Thanks for your helpful reply.
I find a batch based DFT functions named cufftPlanMany in CUDA libraries. This method is not used because I think assignning multiple tasks to the single stream and these streams run parallelly. However, time cost is larger than expected. Any suggestion on how to find the reason or improve the strategy?

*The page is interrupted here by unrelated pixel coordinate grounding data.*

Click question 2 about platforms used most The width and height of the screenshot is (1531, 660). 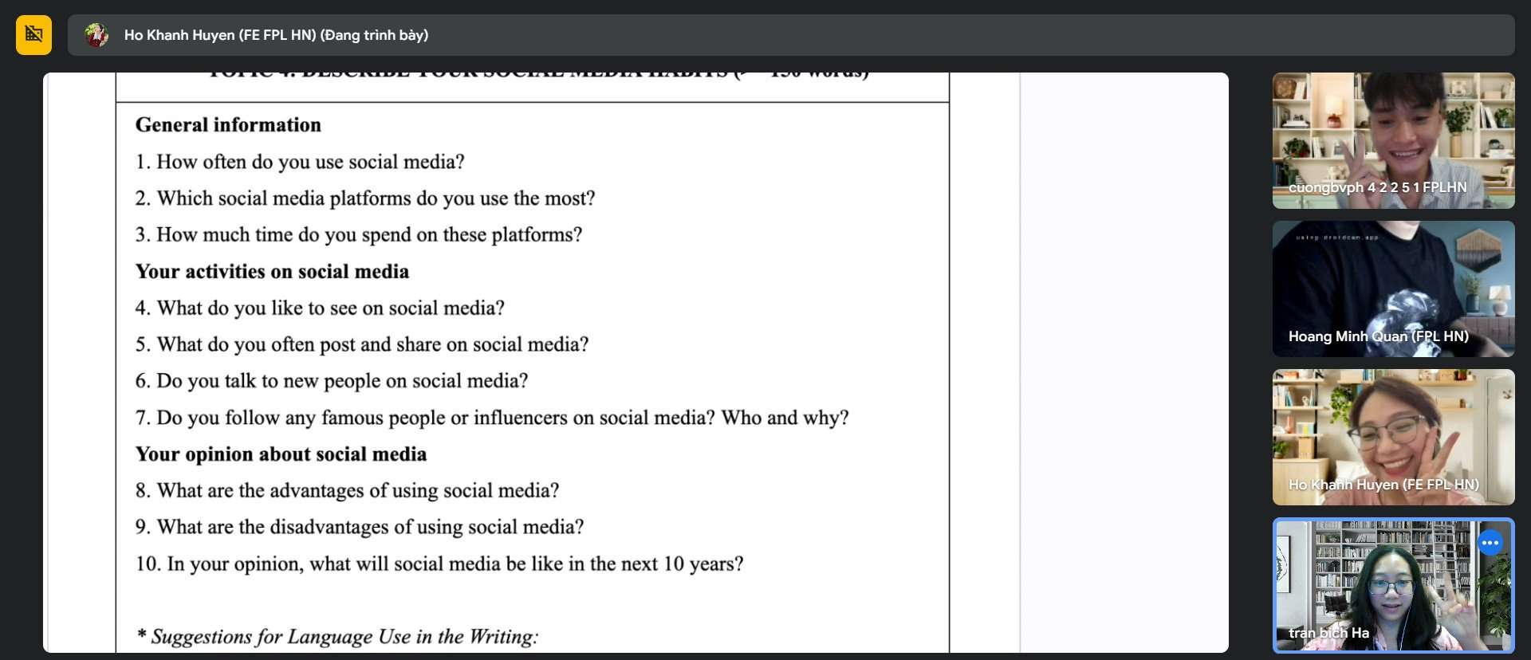(x=365, y=198)
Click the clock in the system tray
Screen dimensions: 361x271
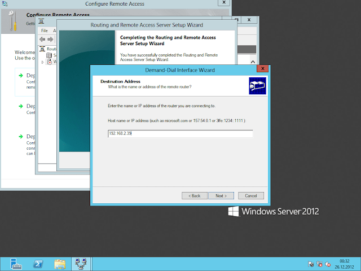click(x=344, y=264)
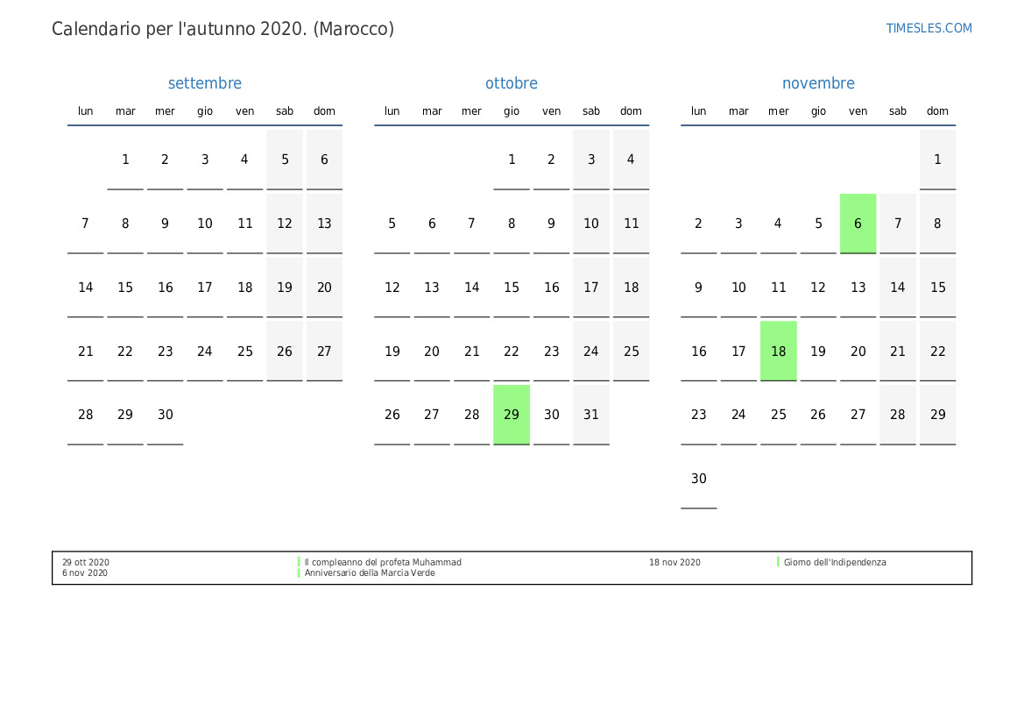The height and width of the screenshot is (725, 1024).
Task: Select highlighted 6 in novembre
Action: click(x=858, y=224)
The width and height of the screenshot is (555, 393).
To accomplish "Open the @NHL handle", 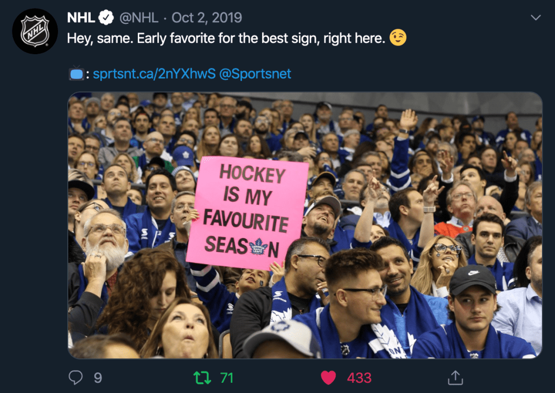I will click(138, 18).
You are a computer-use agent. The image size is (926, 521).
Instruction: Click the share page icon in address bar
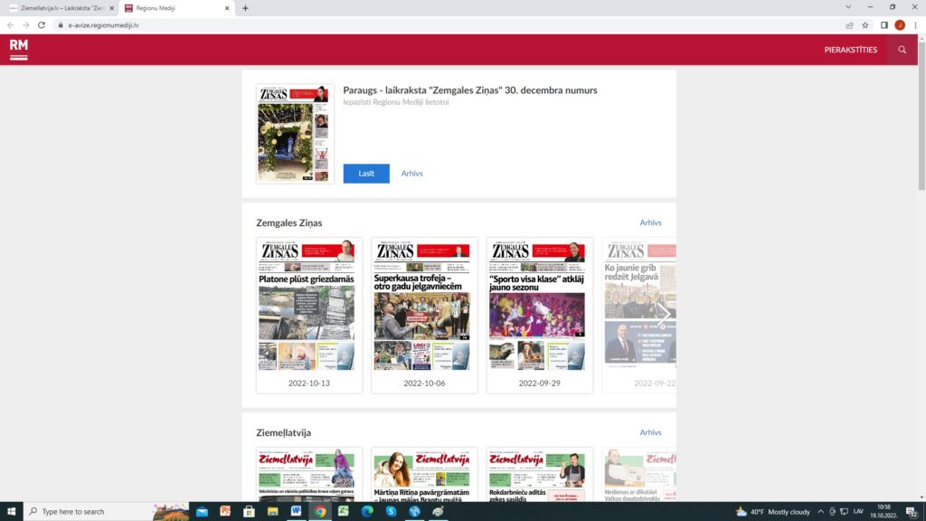click(849, 25)
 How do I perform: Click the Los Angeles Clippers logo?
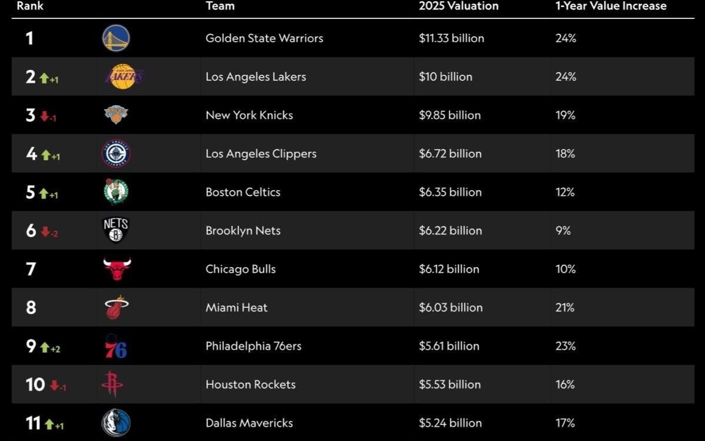click(116, 154)
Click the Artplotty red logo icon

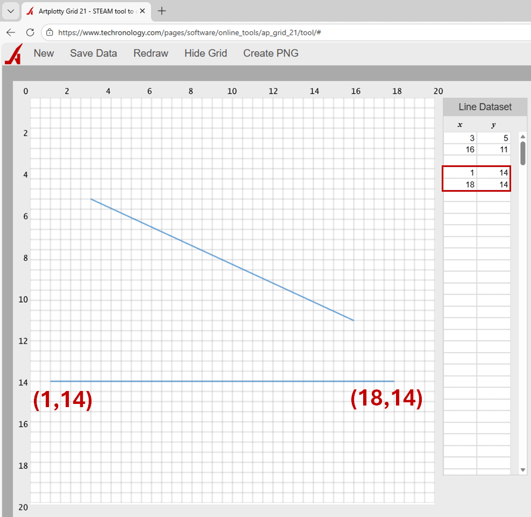(x=13, y=54)
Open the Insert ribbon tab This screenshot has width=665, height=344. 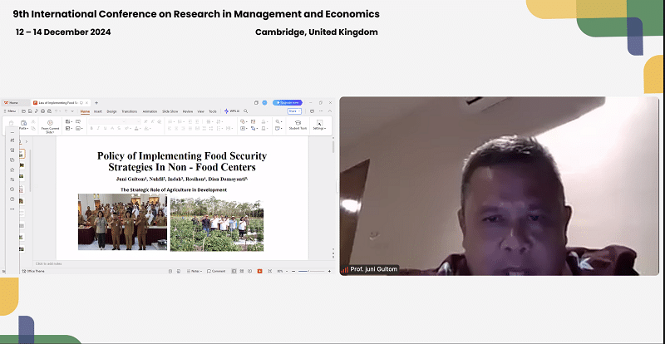97,111
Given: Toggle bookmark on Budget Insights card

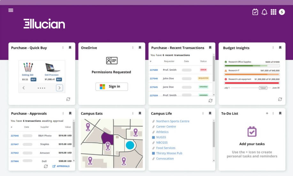Looking at the screenshot, I should 280,48.
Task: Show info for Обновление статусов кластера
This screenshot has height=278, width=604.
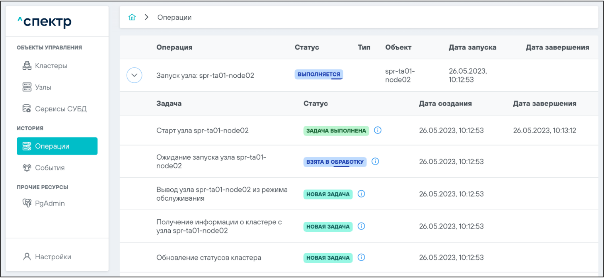Action: tap(361, 258)
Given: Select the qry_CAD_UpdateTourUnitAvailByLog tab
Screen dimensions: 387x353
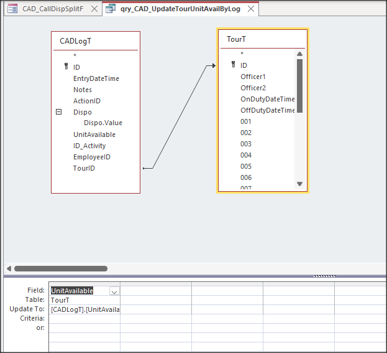Looking at the screenshot, I should pyautogui.click(x=180, y=9).
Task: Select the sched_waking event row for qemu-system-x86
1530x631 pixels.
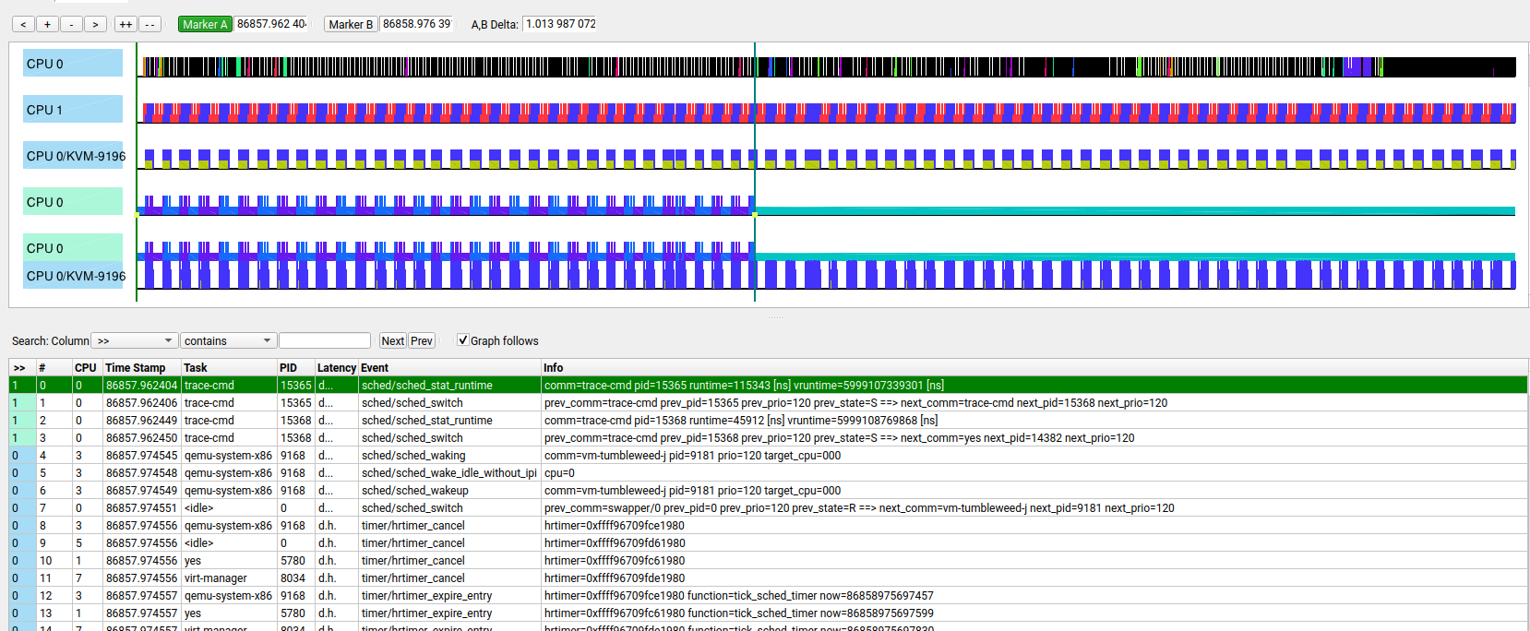Action: pos(413,455)
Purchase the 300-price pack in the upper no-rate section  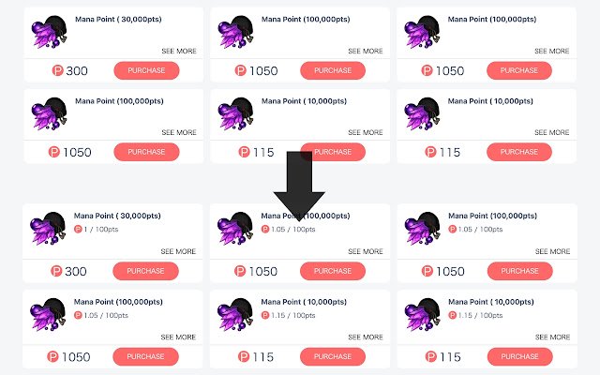pos(146,70)
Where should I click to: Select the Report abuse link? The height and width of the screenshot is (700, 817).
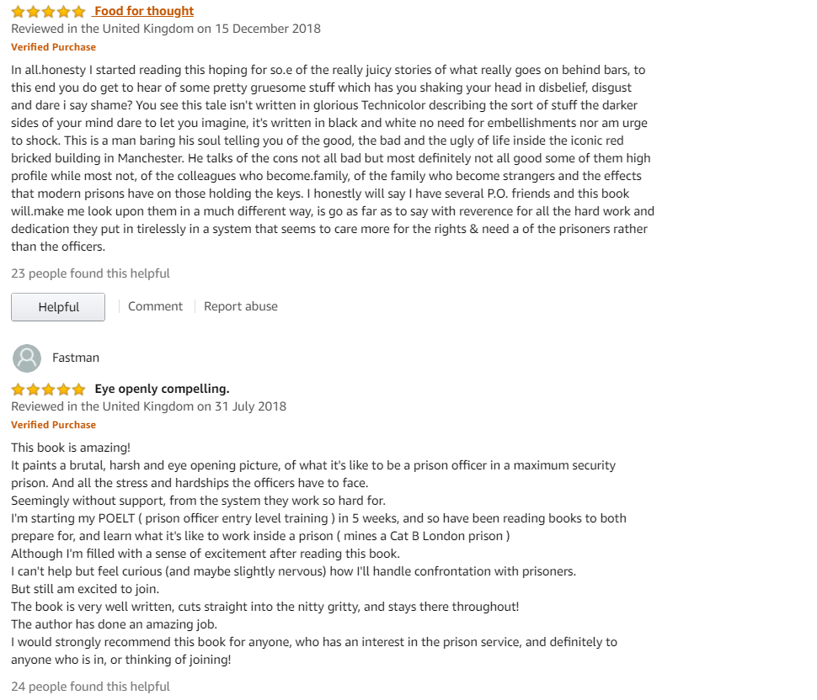(x=241, y=306)
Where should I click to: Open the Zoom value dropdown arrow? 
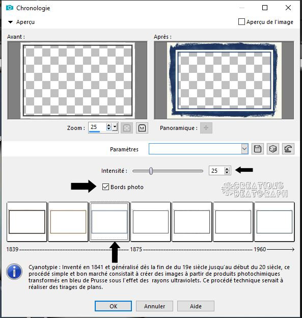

// This is the main part codes
for (size_t i = 0;i < cudaStreams.size();++i)
{
fun_single_stream(mat1_ls[i],mat2_ls[i],cudaStream[i]);
}
void fun_single_stream(cv::cuda::GpuMat& img_mat1,cv::cuda::GpuMat& img_mat2,cv::cuda::Stream stream_local)
{
cv::cuda::dft(mat1, tmp_gpu_mat1 regionSize, cv::DFT_SCALE, stream_local);
cv::cuda::dft(mat2, tmp_gpu_mat2, regionSize, cv::DFT_SCALE, stream_local);
cv::cuda::mulSpectrums(tmp_gpu_mat1, tmp_gpu_mat2, tmp_gpu_mat3, cv::DFT_COMPLEX_OUTPUT, true, stream_local);
cv::cuda::dft(tmp_gpu_mat1, tmp_gpu_mat2, regionSize, cv::DFT_REAL_OUTPUT | cv::DFT_INVERSE | cv::DFT_COMPLEX_INPUT,stream_local);
...
}